++++ Task data

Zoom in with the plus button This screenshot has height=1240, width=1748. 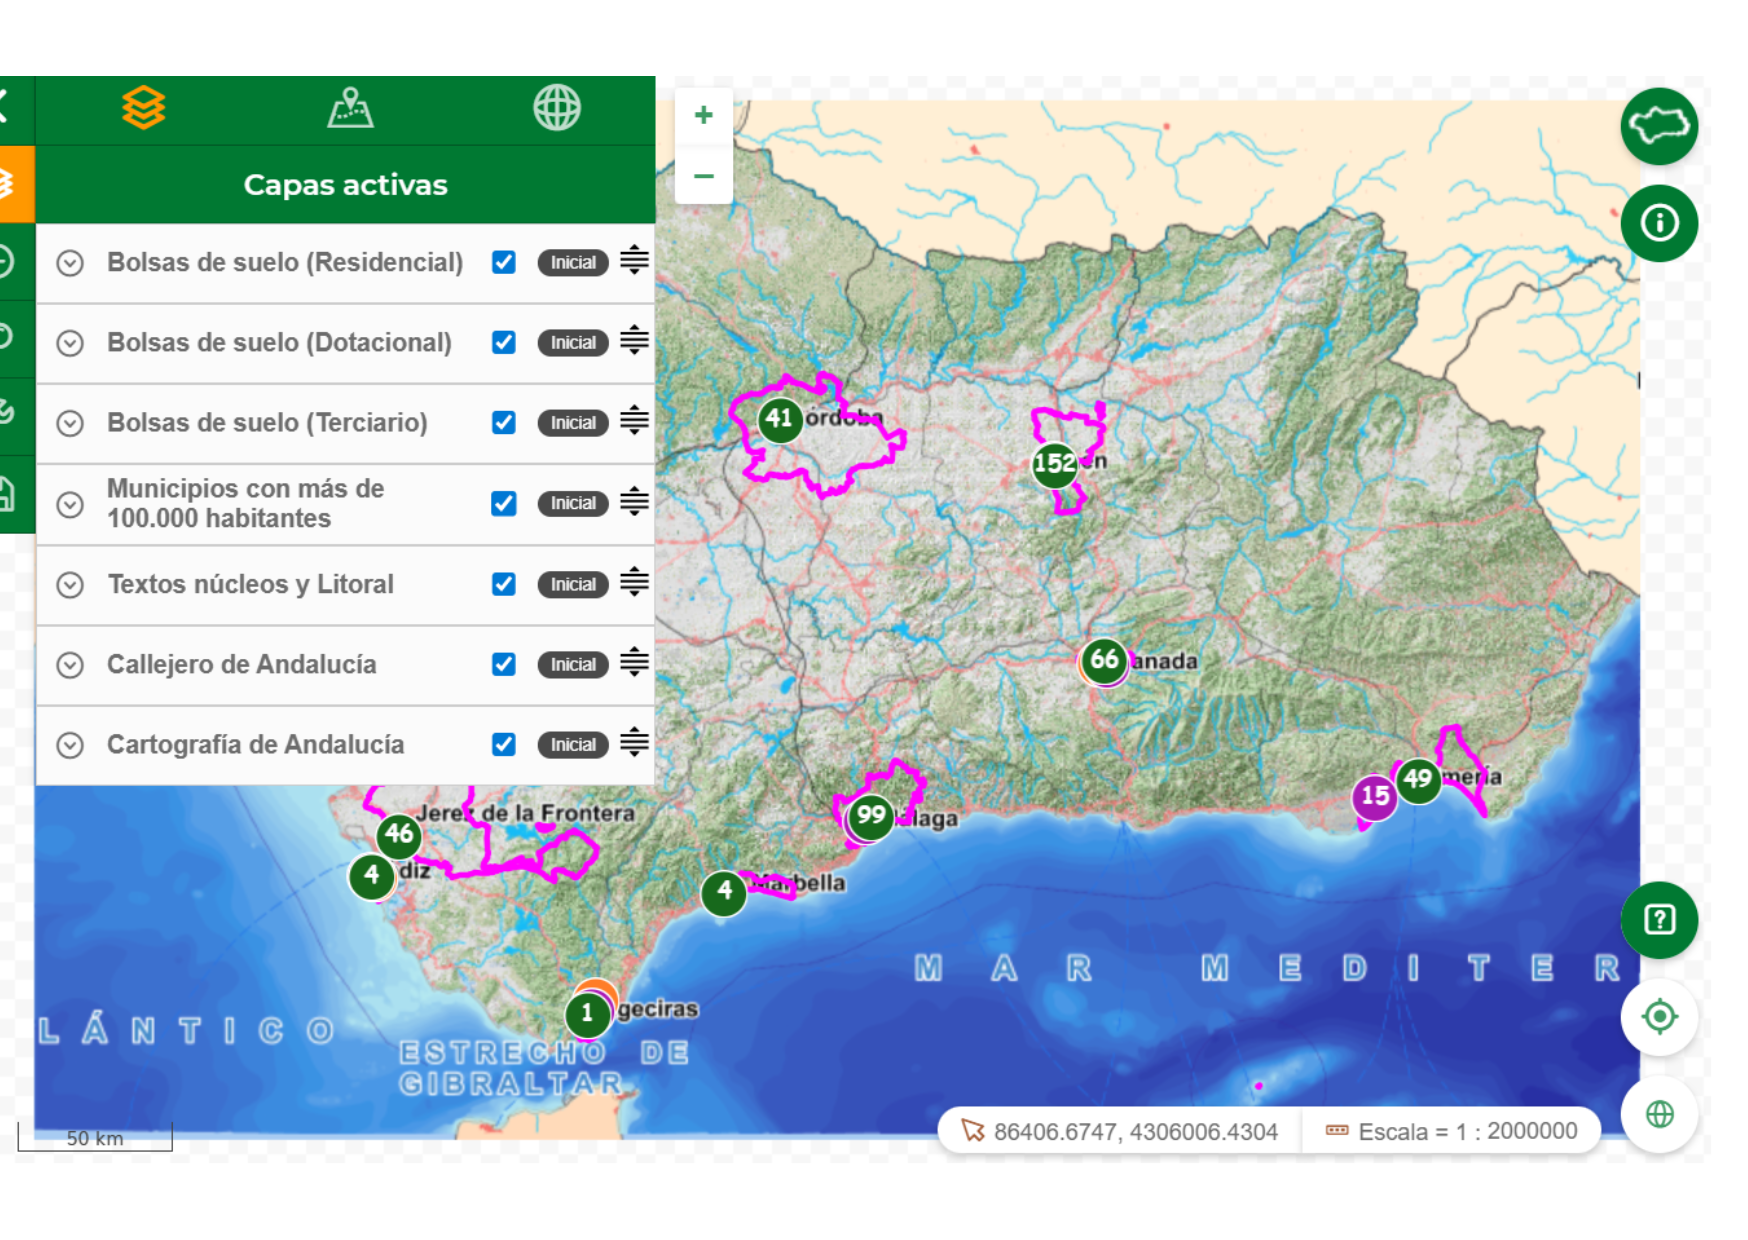[703, 116]
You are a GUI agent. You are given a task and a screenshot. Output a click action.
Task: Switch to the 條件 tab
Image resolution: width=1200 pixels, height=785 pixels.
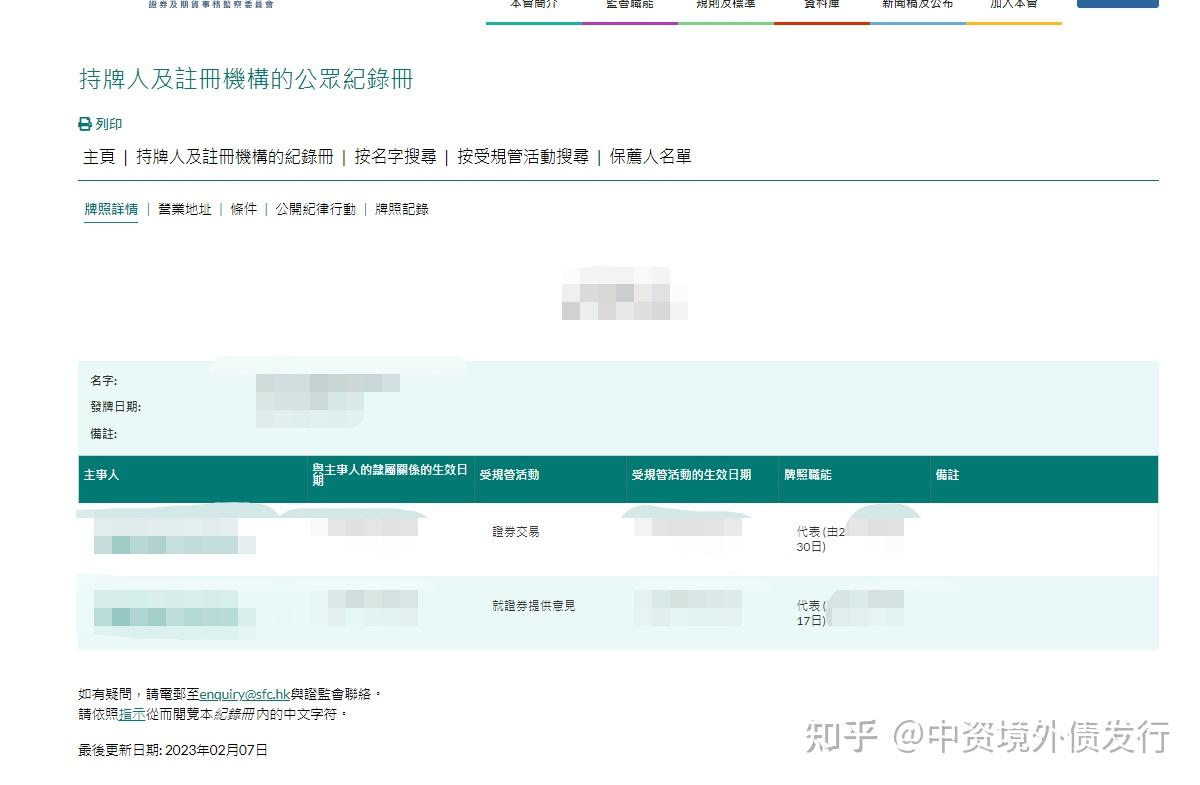coord(243,209)
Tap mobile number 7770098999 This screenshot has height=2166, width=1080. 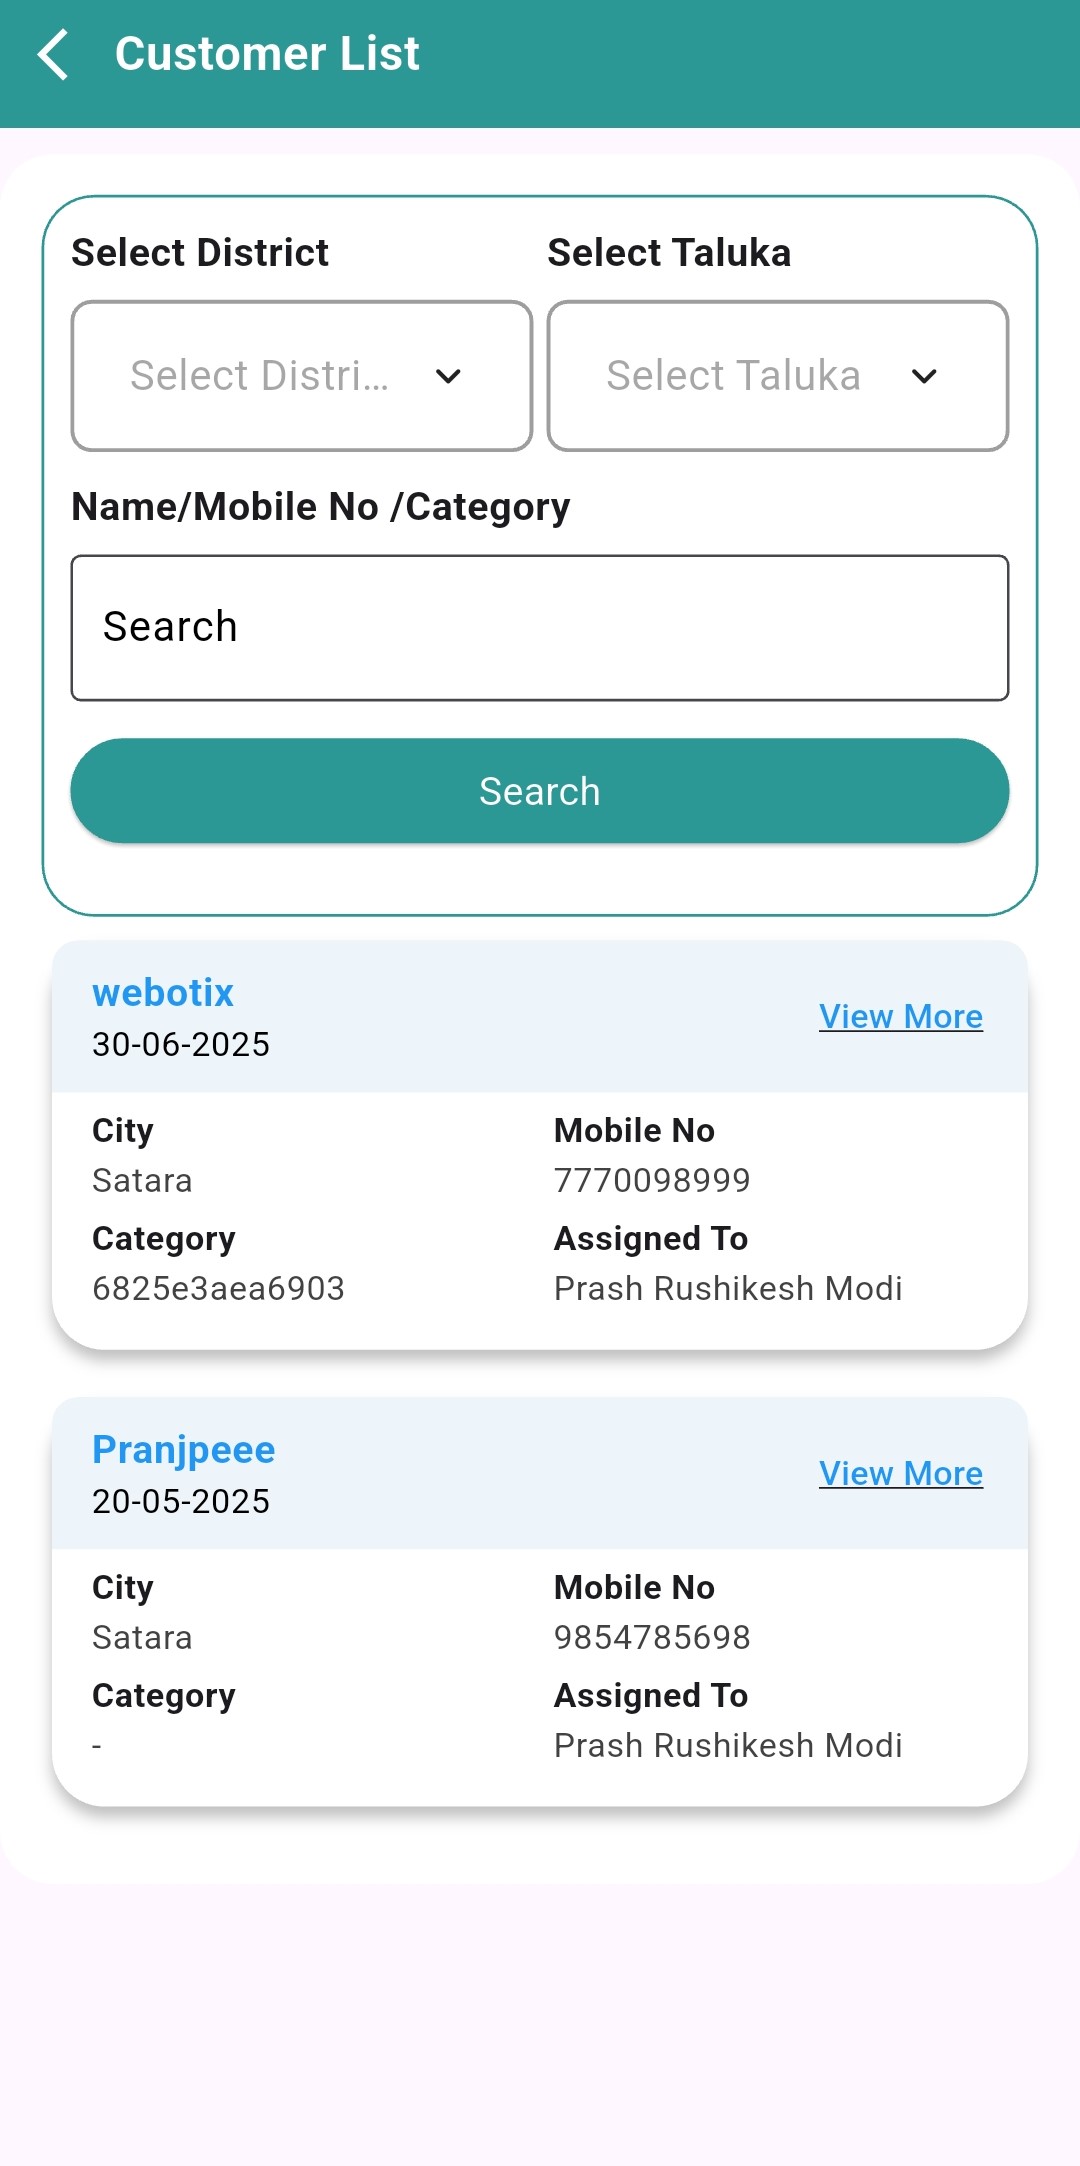[x=652, y=1180]
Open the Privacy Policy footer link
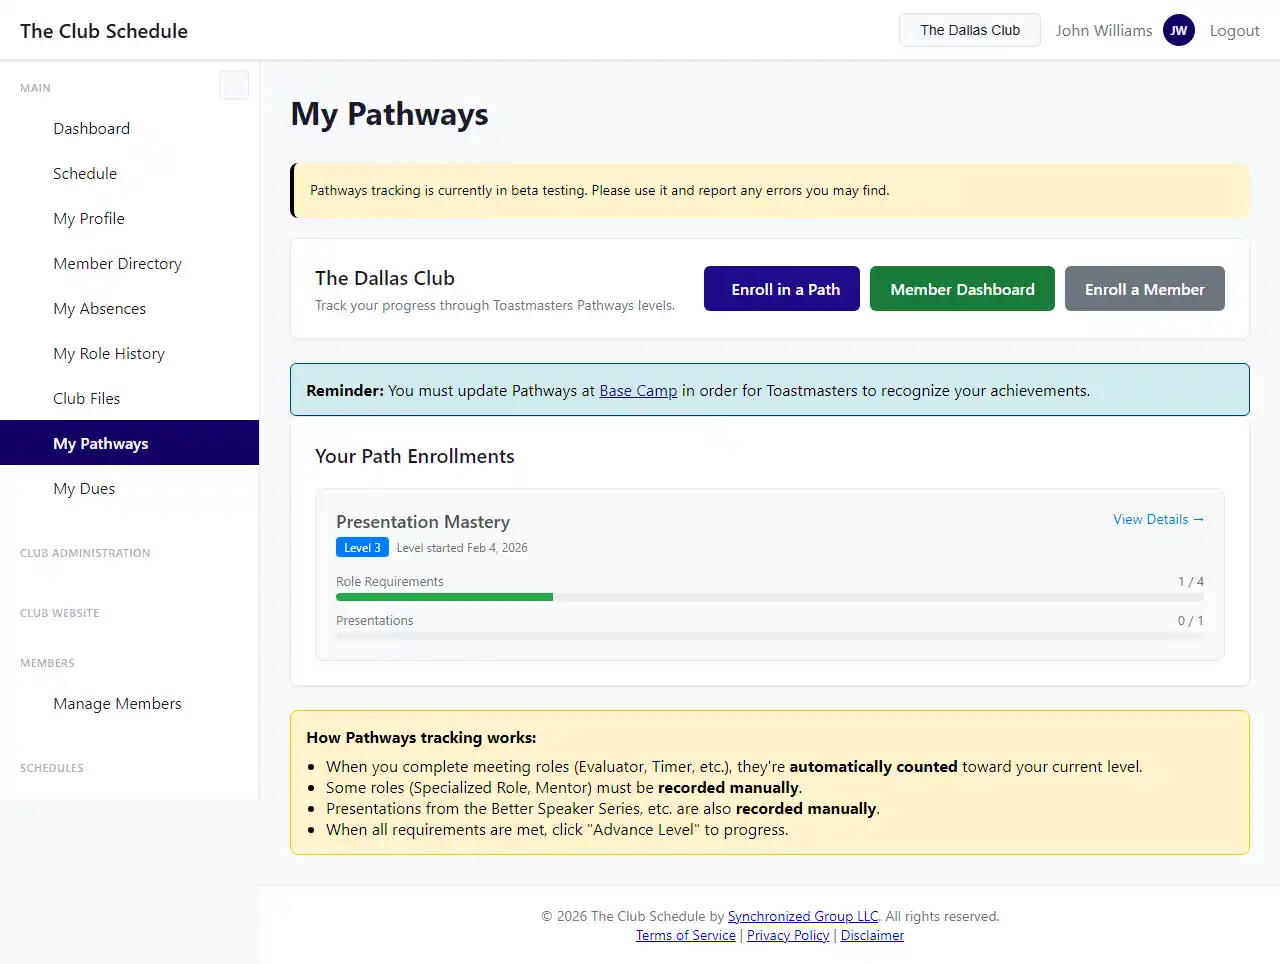Viewport: 1280px width, 964px height. pos(788,935)
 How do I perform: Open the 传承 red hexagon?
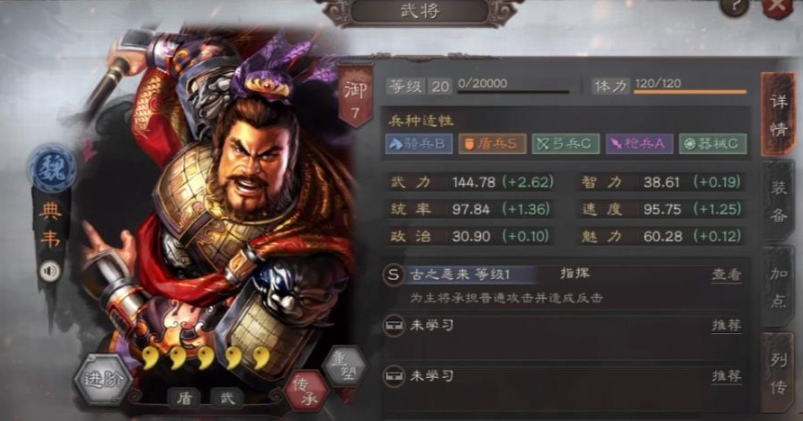pyautogui.click(x=306, y=392)
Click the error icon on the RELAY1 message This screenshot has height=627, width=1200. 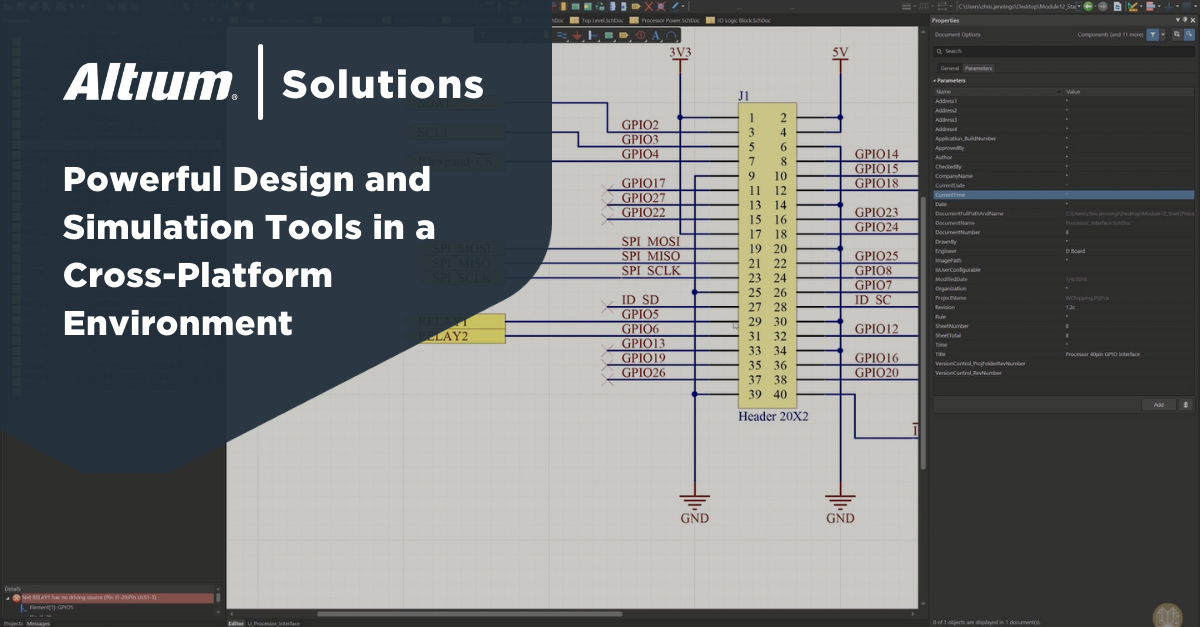tap(15, 598)
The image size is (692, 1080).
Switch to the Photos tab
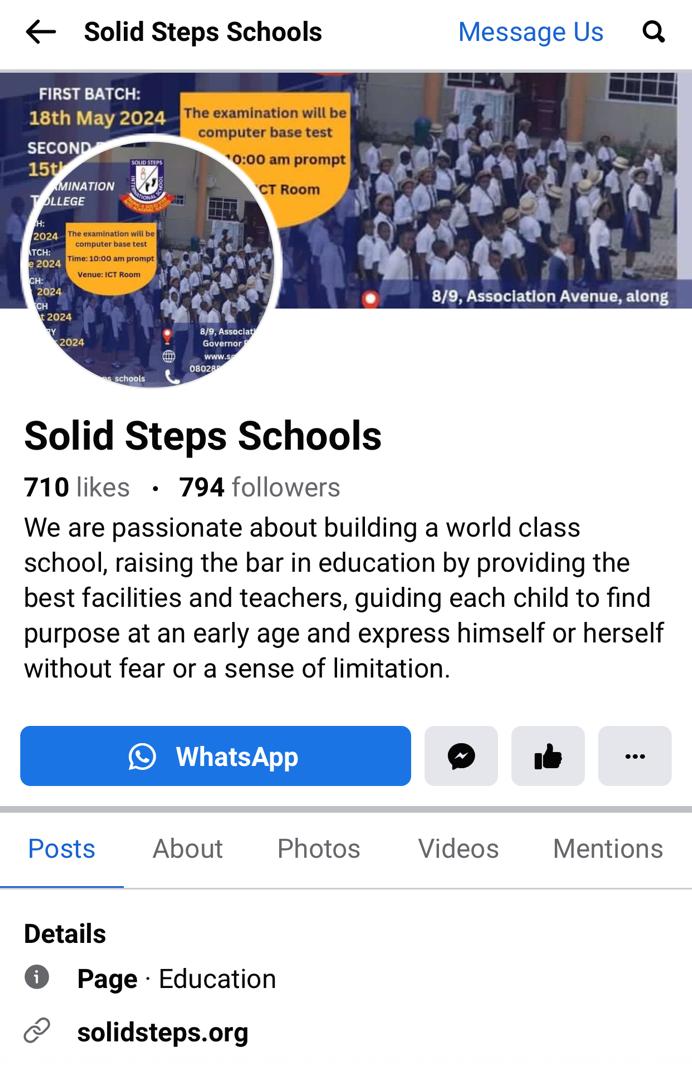pyautogui.click(x=319, y=849)
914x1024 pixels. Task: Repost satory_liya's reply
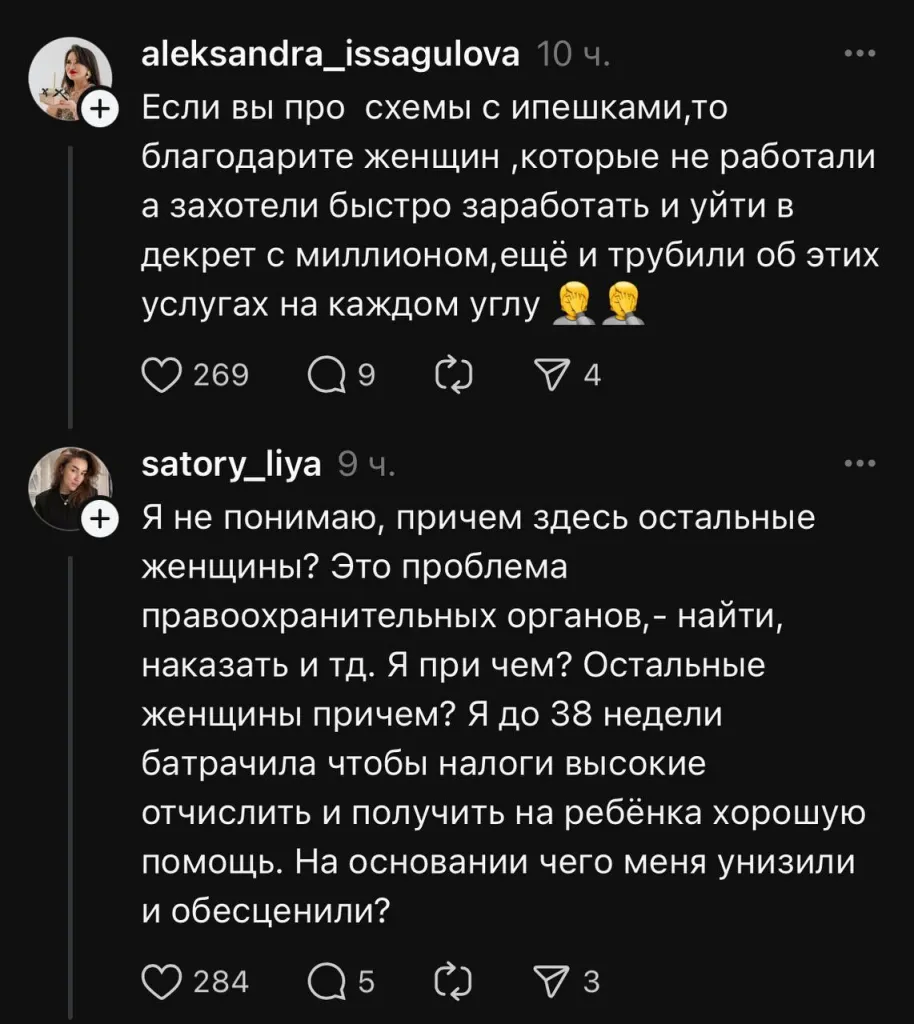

++++++++

**What you will do**
Produce an exact copy of only those lines that run from the line with "The image size is (692, 1080)." to the final line of the records, including both; exclude images.

**Result**
The image size is (692, 1080).
Switch to the Photos tab
pyautogui.click(x=319, y=849)
914x1024 pixels. Task: Repost satory_liya's reply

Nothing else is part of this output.